▶ **TASK MATERIAL**
----

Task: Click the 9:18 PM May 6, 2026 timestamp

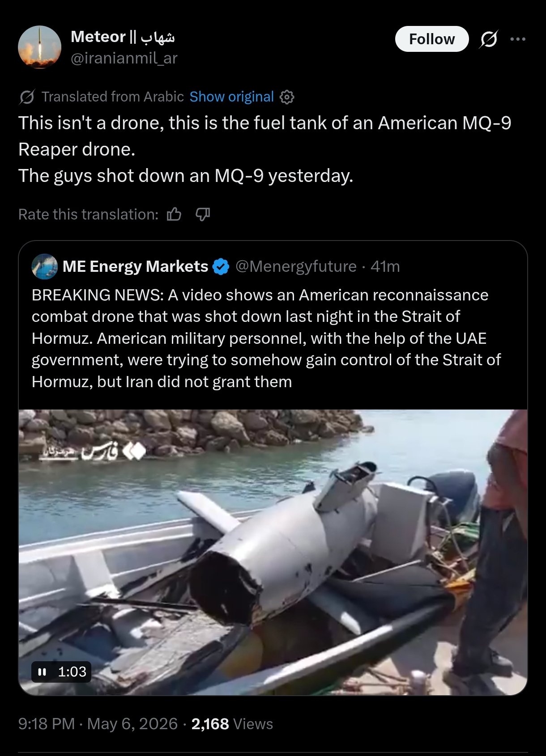Action: [98, 724]
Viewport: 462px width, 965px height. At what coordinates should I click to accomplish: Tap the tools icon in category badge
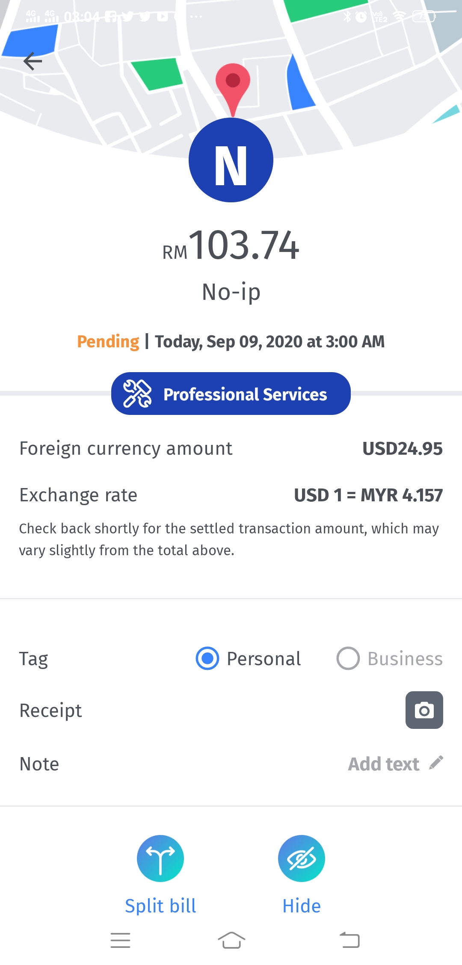(137, 394)
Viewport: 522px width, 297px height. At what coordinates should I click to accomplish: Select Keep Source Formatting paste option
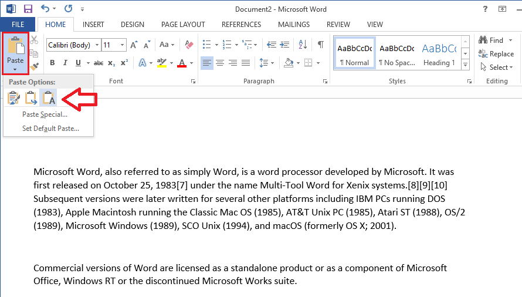[x=14, y=98]
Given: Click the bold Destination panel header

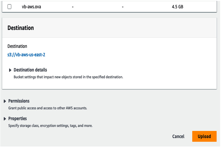Looking at the screenshot, I should pyautogui.click(x=21, y=28).
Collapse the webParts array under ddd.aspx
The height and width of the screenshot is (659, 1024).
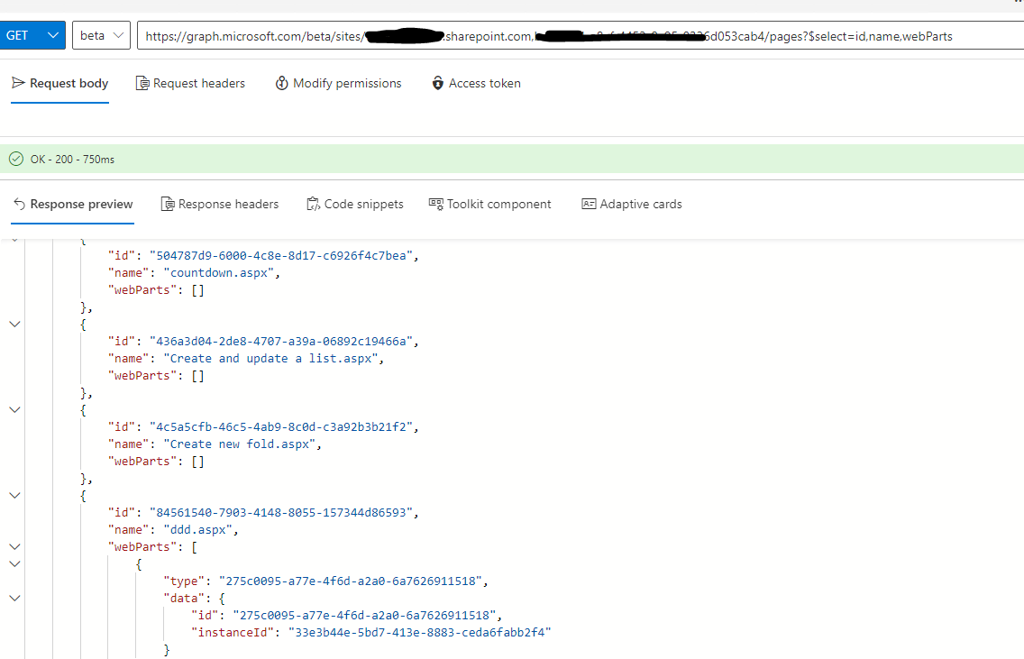[x=14, y=545]
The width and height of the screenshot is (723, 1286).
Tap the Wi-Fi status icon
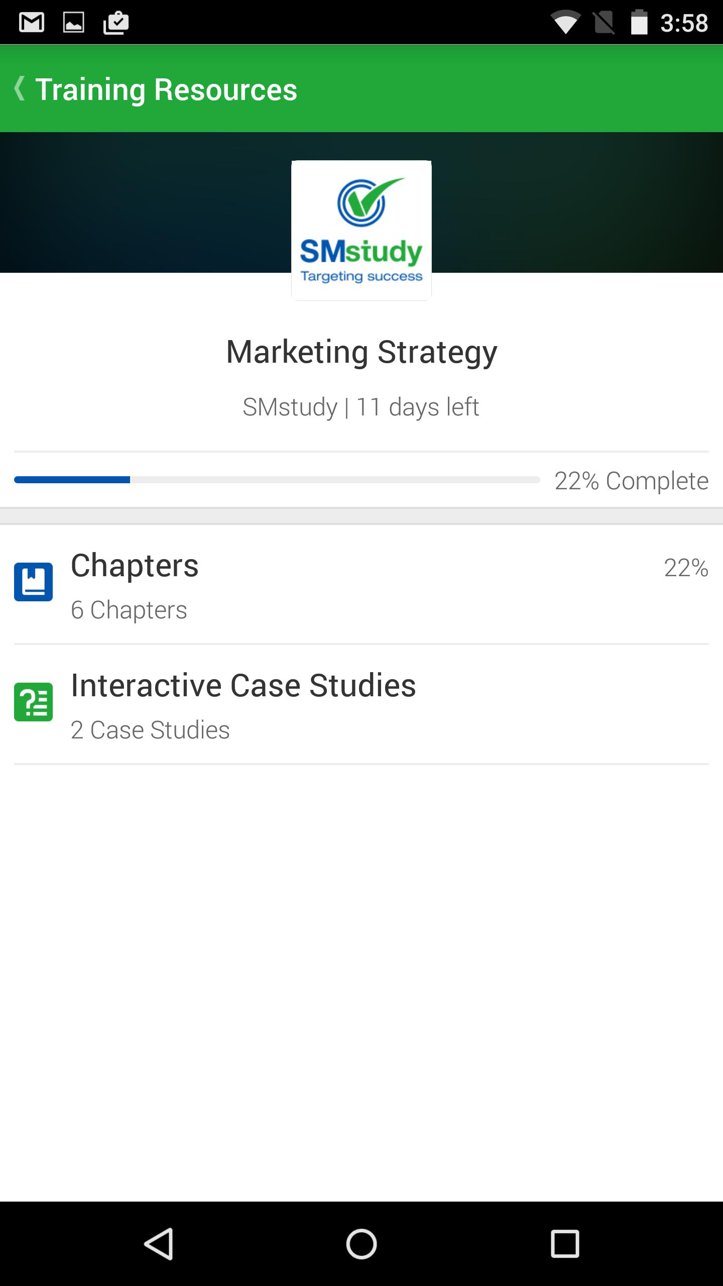coord(565,23)
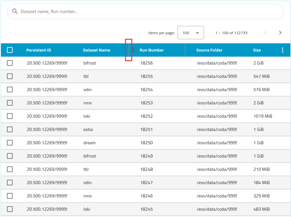The height and width of the screenshot is (217, 291).
Task: Click the resize divider before Source Folder
Action: pyautogui.click(x=185, y=50)
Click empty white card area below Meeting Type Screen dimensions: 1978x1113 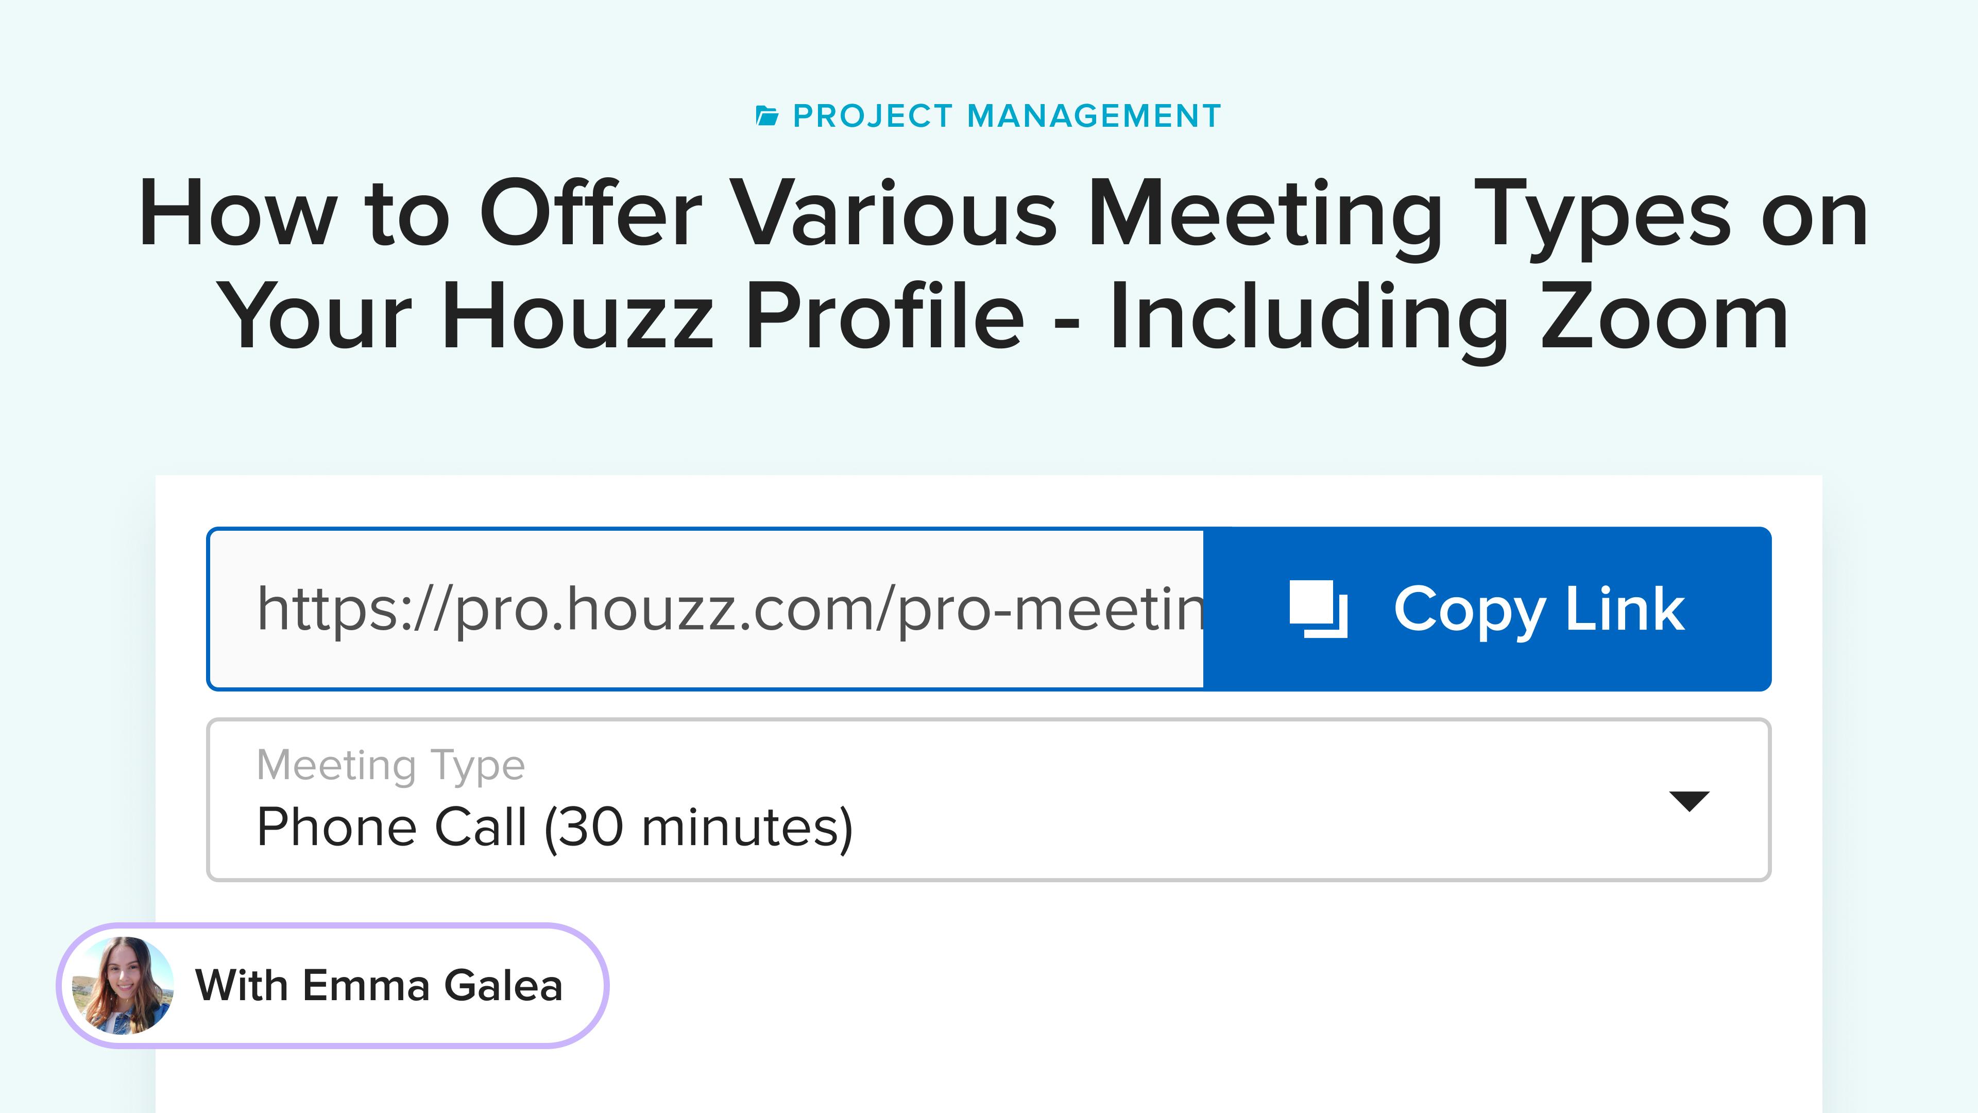click(1152, 999)
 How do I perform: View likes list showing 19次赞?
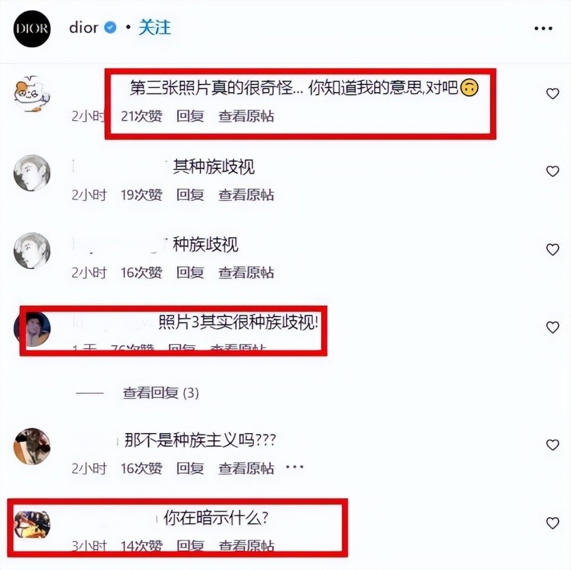click(142, 195)
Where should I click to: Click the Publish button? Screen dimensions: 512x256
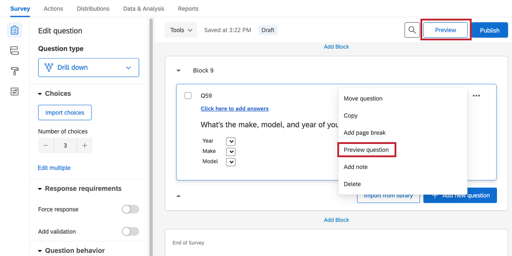tap(489, 30)
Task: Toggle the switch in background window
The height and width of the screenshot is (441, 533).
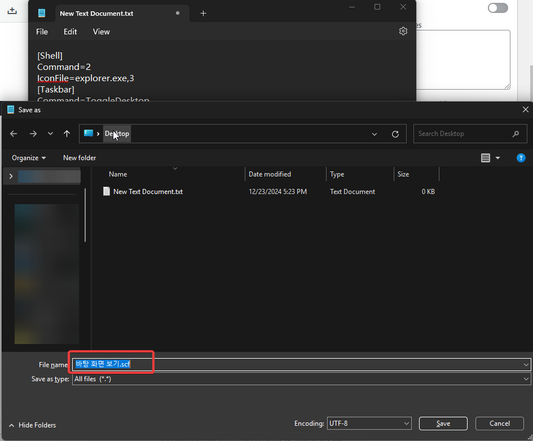Action: (497, 8)
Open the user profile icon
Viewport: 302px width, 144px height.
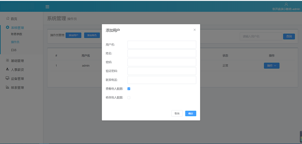[x=286, y=4]
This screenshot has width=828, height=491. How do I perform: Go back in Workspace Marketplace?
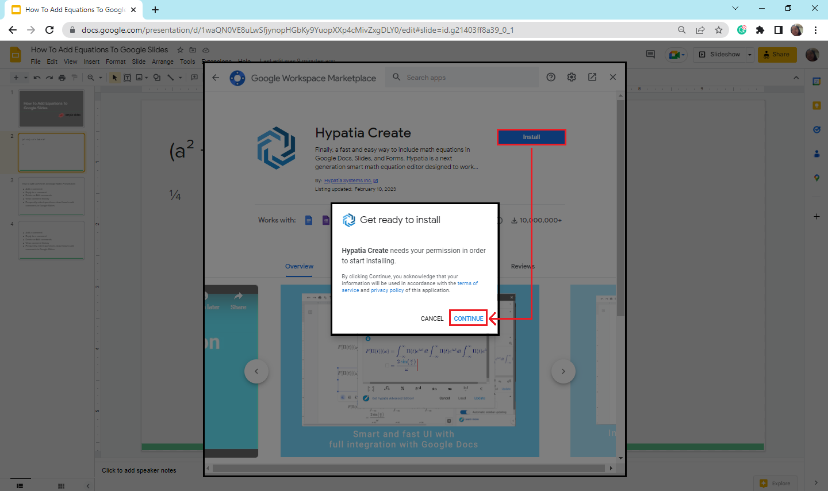tap(216, 78)
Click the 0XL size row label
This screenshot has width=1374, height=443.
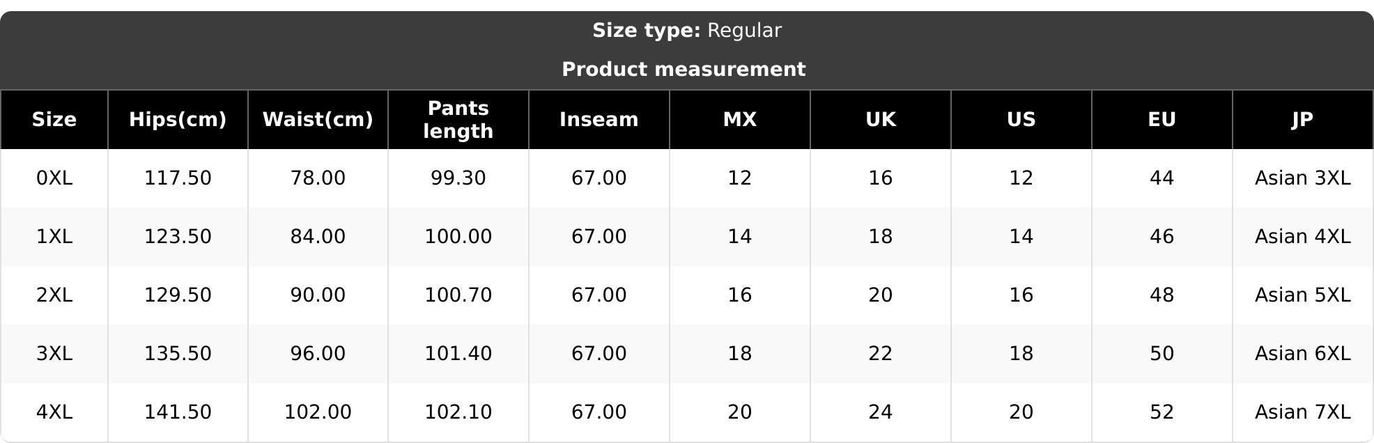tap(54, 178)
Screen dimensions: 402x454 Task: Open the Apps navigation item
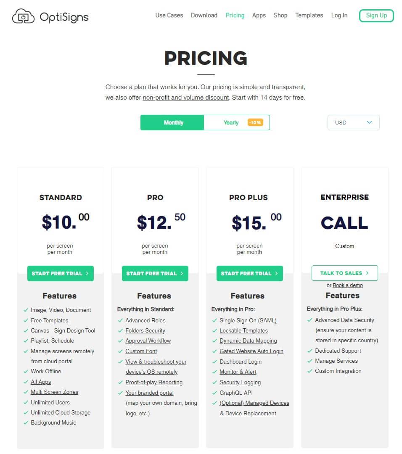(259, 15)
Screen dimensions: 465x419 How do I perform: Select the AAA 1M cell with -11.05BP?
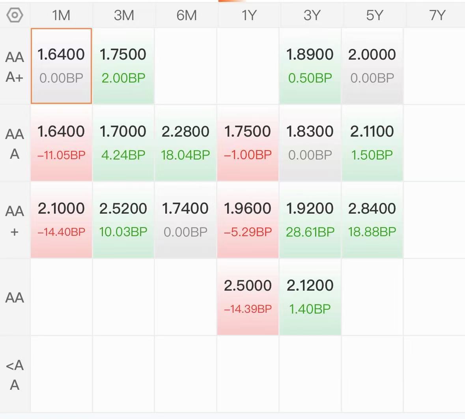click(x=61, y=143)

----

▶ **EXERCISE REQUIREMENTS**
What is needed here is an exact copy of the lines from the line containing "Where should I" through the end of the records, with every picture left out.

▶ **RESULT OF THIS EXERCISE**
Where should I click to: Click the Publish button? Screen dimensions: 512x256
tap(489, 30)
Task: Toggle the switch in background window
The height and width of the screenshot is (441, 533).
Action: (497, 8)
Open the user profile icon
Viewport: 302px width, 144px height.
[x=286, y=4]
This screenshot has width=828, height=491. How do I perform: Go back in Workspace Marketplace?
tap(216, 78)
Click the 0XL size row label
This screenshot has width=1374, height=443.
tap(54, 178)
Screen dimensions: 402x454 Task: Open the Apps navigation item
(259, 15)
Screen dimensions: 465x419 How do I perform: Select the AAA 1M cell with -11.05BP?
click(x=61, y=143)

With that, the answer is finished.